MINNEAPOLIS (WCCO) -- Investigators are searching for answers in the deaths of three people in the last three days in north Minneapolis.

On Thursday, 50-year-old Michael Whitelaw was found shot to death inside his apartment on Glenwood aAnue.

One of the victims, Dana Logan, was shot and killed inside her car.

Logan was one of two victims shot overnight, making them the 32nd and 33rd homicides this year in Minneapolis.

The daughter of another Minneapolis shooting victim, 58-year-old Birdell Beeks, said she is sick of people with helpful information not coming forward in these crimes.
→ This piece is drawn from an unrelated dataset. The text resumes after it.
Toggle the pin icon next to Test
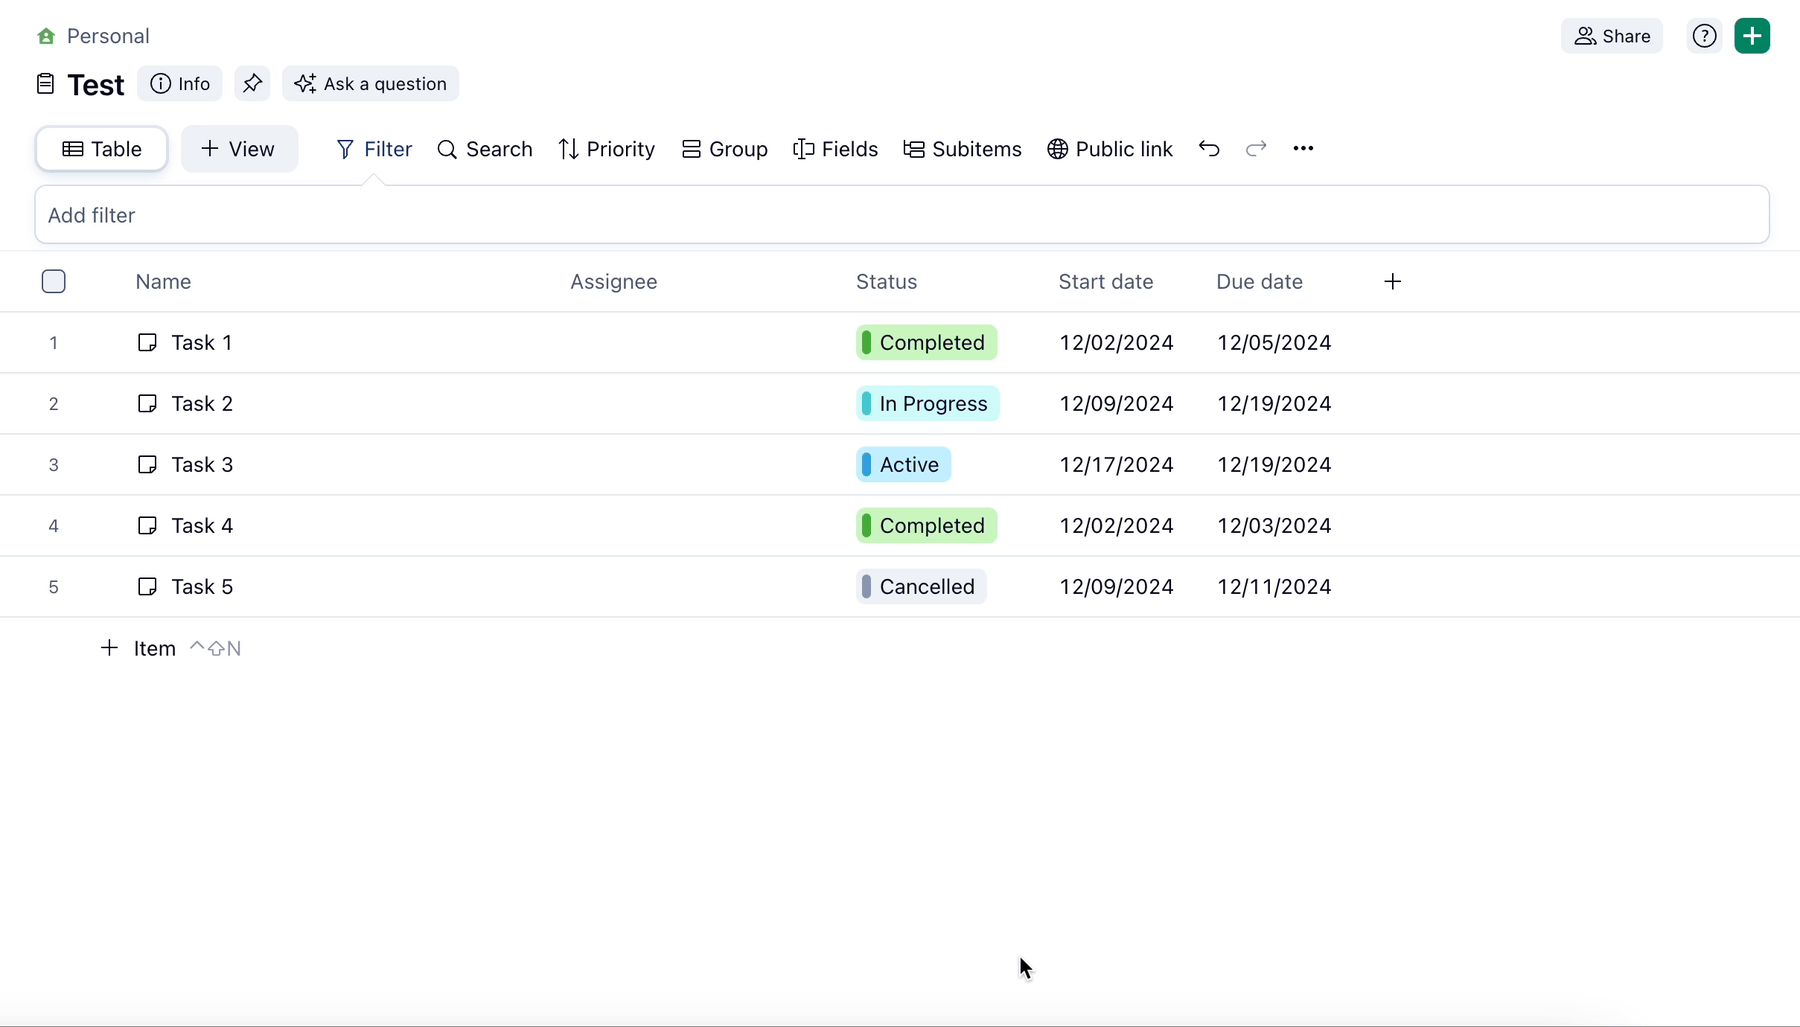1800x1027 pixels. click(x=252, y=84)
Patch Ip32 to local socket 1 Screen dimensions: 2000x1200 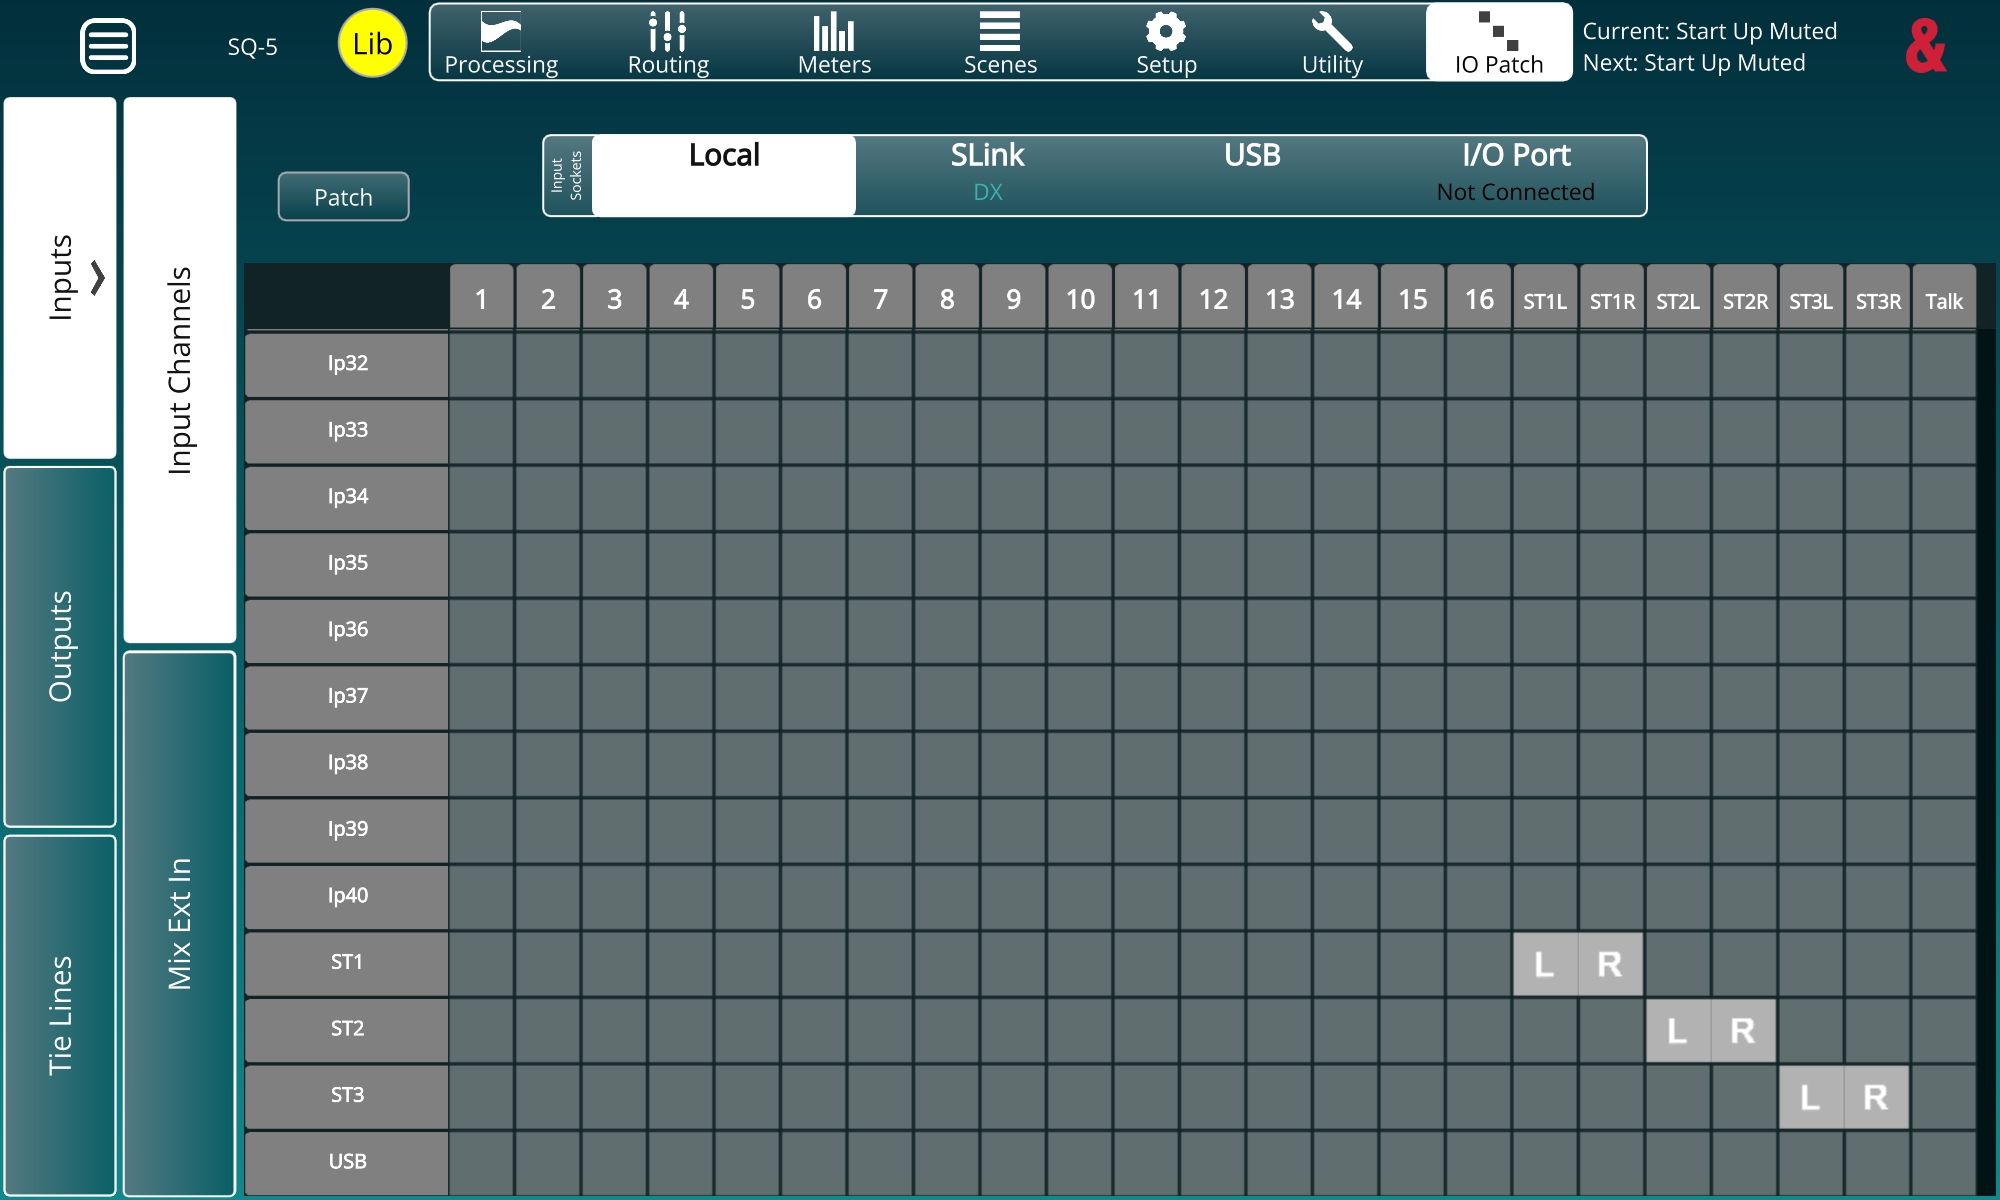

Sa'Lesha Beeks' mother's murder from May is unsolved like many others, so she is hoping to take action to catch more criminals on camera.

"Everyone says it gets better. It doesn't get better, we learn to deal with it in different ways," Beeks said.

It has been more than five months since her mother, Birdell Beeks, was driving her minivan near 21st and Penn Avenues North and became the unintended victim caught in a burst of gunfire.

"Her birthday is coming up soon, the holidays are coming up," Beeks said. "So it is becoming a little bit more hard for us all over again."

It is like reliving her mother's murder every time Beeks hears of another dead shooting victim in Minneapolis.

Beeks started a change.org petition to ask the city of Minneapolis and police department to install cameras to ShotSpotters, a technology used to detect gunfire and alert authorities to the location immediately.

"These criminals are not staying around to wait and the cops pull up," Beeks said. "They're gone."

The police department said there are cameras placed throughout the city, but none are attached to ShotSpotters.

The locations of the ShotSpotters are kept secret.

"I just think there needs to be more eyes out there," Beeks said "The community aren't willing to step forward when something happens, they turn a blind eye and it just gets swept under the rug."

Beeks hope more cameras can help, but said one of the biggest obstacles to solving crimes is still people who are unwilling to come forward with information that could lock up murderers and help save lives.

Beeks has met with Gov. Mark Dayton's office about her ideas.

The governor's press secretary Sam Fettig released this statement in regards to the meeting.

"James Burroughs, Chief Inclusion Officer for the State of Minnesota, met recently with Salesha Beeks. Mr. Burroughs expressed his deepest condolences for her loss, and the two had a productive and informative meeting."

Beeks is working to set up a meeting with Minneapolis Police Department.

Beeks still puts up posters of her mother's face near the intersection where she was killed in May

Beeks said people have torn them down but she still puts them up because she knows somebody knows who killed her mother.